Arrested during the course of Project Deliverance, a nationwide drug enforcement action announced early today by U.S. Attorney General Eric Holder in Washington, Castro-Rocha has been designated a Consolidated Priority Organization Target (CPOT). A CPOT designation is reserved for command and control level drug traffickers and money launderers believed responsible for the importation of large quantities of narcotics into the United States.
“The arrest in Mexico of Carlos Ramon Castro-Rocha aka “Cuate”, the head of a large-scale heroin production and trafficking organization, is the result of the resolute partnership between DEA and Mexican law enforcement, said DEA Special Agent in Charge Elizabeth W. Kempshall “In Arizona and across the United States, we have disrupted the organization’s domestic operation. DEA and our partners are determined to find them, shut down their operations, and bring them to justice.”
The indictment alleges that between January and April 2009, Castro-Rocha conspired with others to import heroin into the United States from Mexico and distribute the heroin to other locations in the United States. Castro-Rocha utilized individuals in the Phoenix area who worked as cell heads, transportation coordinators, stash house operators, and drug load couriers to import heroin into the United States to Phoenix, where it was packaged for distribution. The Castro-Rocha Drug Trafficking Organization (DTO) used vehicles with hidden compartments to transport the heroin to locations outside the Phoenix area. Over 45 pounds of black-tar heroin, directly attributable to Castro-Rocha, was seized as part of Operation Black Pearl. This amount of heroin equates to approximately 87,088 dosage units with an approximate Phoenix street value of $2.2 million.
“Castro-Rocha was a major target, believed responsible for importing vast quantities of black-tar heroin into this country, a drug that is a growing and a lethal problem in American communities,” said U.S. Attorney Dennis K. Burke. “This takes ‘Cuate’ out of the equation, and we look forward to prosecuting him here in Arizona. This is also another example of our deepening cooperation with the Republic of Mexico, a vital alliance in this battle against the cartels.”
Castro-Rocha was indicted in November 2009. On May 30, 2010, Castro-Rocha was arrested by Mexican authorities based upon a request by the United States. Castro-Rocha is pending extradition to the United States at this time. He will face charges in the District of Arizona and the Western District of North Carolina.
A conviction for conspiracy to possess with intent to distribute heroin and import heroin into the United States carries a maximum penalty of life imprisonment, a $4,000,000 fine or both. In determining an actual sentence, Judge Murguia will consult the U.S. Sentencing Guidelines, which provide appropriate sentencing ranges. The judge, however, is not bound by those guidelines in determining a sentence.

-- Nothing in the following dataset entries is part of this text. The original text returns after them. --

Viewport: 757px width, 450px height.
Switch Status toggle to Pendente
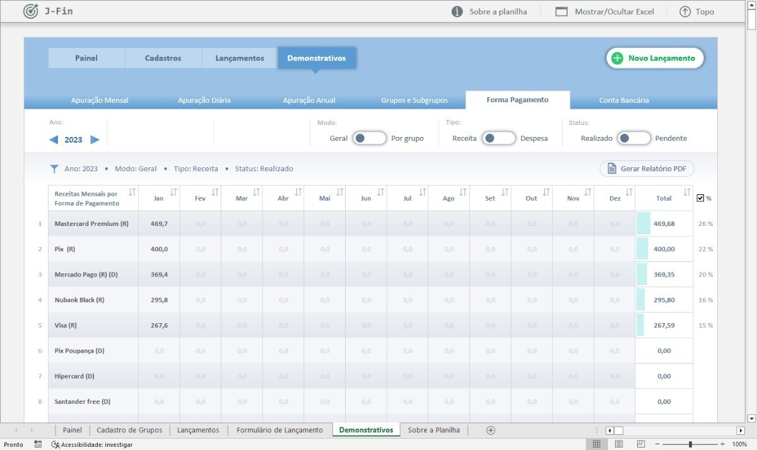pos(633,138)
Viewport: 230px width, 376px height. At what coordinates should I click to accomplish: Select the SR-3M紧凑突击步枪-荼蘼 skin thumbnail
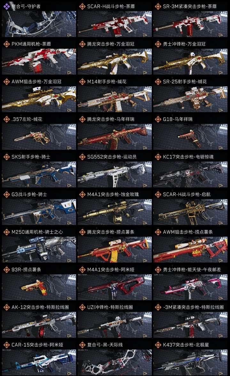190,24
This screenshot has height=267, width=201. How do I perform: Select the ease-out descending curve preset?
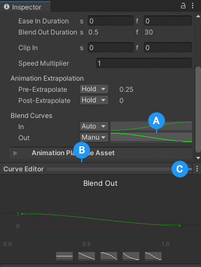131,256
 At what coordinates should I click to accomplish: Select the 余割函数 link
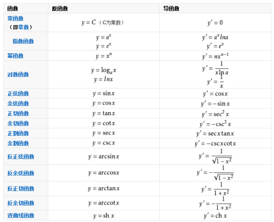coord(18,143)
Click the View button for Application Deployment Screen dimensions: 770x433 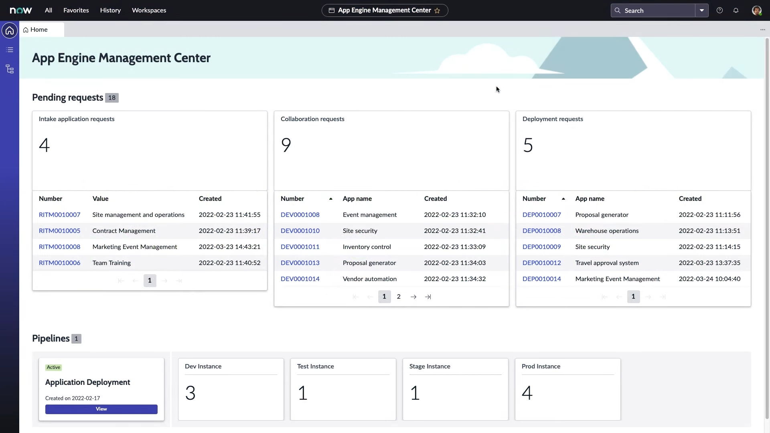101,409
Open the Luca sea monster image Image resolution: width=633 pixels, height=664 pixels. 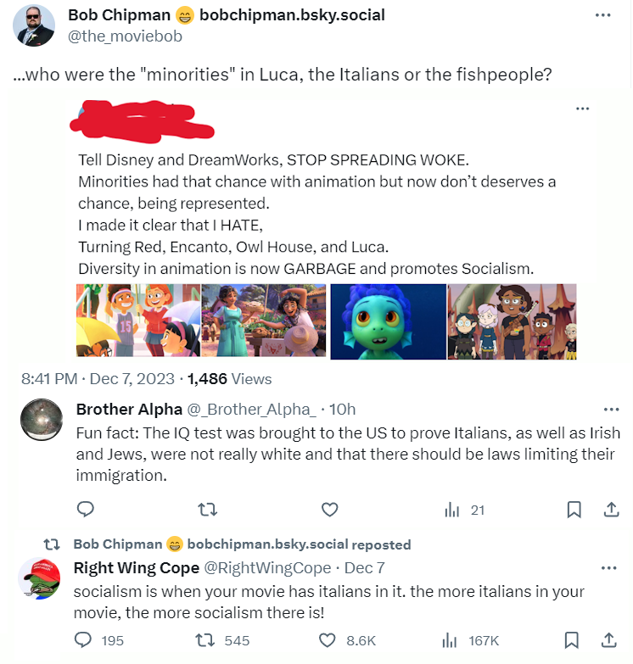tap(387, 321)
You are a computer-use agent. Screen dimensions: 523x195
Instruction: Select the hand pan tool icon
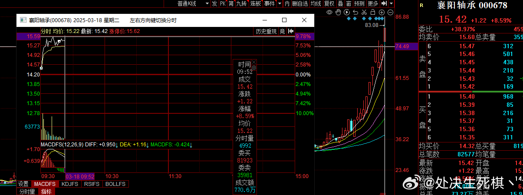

Also part of Project Deliverance, two individuals in Arizona and California state custody on other charges - Irene Valenzuela-Moreno, 56, of San Luis, Ariz. and Rafael Ochoa, 47, of Ontario, Calif. - were served with federal warrants Wednesday from an Arizona indictment charging them and five others with conspiracy to import methamphetamine. The seven were indicted by a federal grand jury on multiple narcotics trafficking charges related to their roles in a Yuma-based methamphetamine importation and distribution cell, as well as money laundering charges. The organization is believed to have moved large quantities of methamphetamine across the Arizona-Mexico border and onward to destinations in the U.S. Six pounds of meth were seized during the investigation. Warrants have been issued for the five remaining fugitives.
An indictment is simply the method by which a person is charged with criminal activity and raises no inference of guilt. An individual is presumed innocent until competent evidence is presented to a jury that establishes guilt beyond a reasonable doubt.

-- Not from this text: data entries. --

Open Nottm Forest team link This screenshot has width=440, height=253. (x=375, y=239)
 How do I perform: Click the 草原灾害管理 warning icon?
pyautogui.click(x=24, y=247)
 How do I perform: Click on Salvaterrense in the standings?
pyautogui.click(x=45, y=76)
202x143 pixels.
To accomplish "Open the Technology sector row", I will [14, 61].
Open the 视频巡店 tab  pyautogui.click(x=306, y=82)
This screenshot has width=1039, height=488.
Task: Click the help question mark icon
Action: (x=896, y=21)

The investigation into the Castro-Rocha DTO preceding the indictment was conducted by the Drug Enforcement Administration (DEA), Phoenix Police Department, Mesa Police Department, the Maricopa County Attorney’s Office, Navajo County Sheriff’s Office, Arizona Department of Public Safety, and the Wickenburg Police Department. The prosecution is being handled by Jonell L. Lucca, Assistant U.S. Attorney, District of Arizona, Phoenix.
The prosecution of Valenzuela-Moreno and Ochoa is being handled by Assistant U.S. Attorney Jane McLaughlin. The investigation was conducted by the DEA.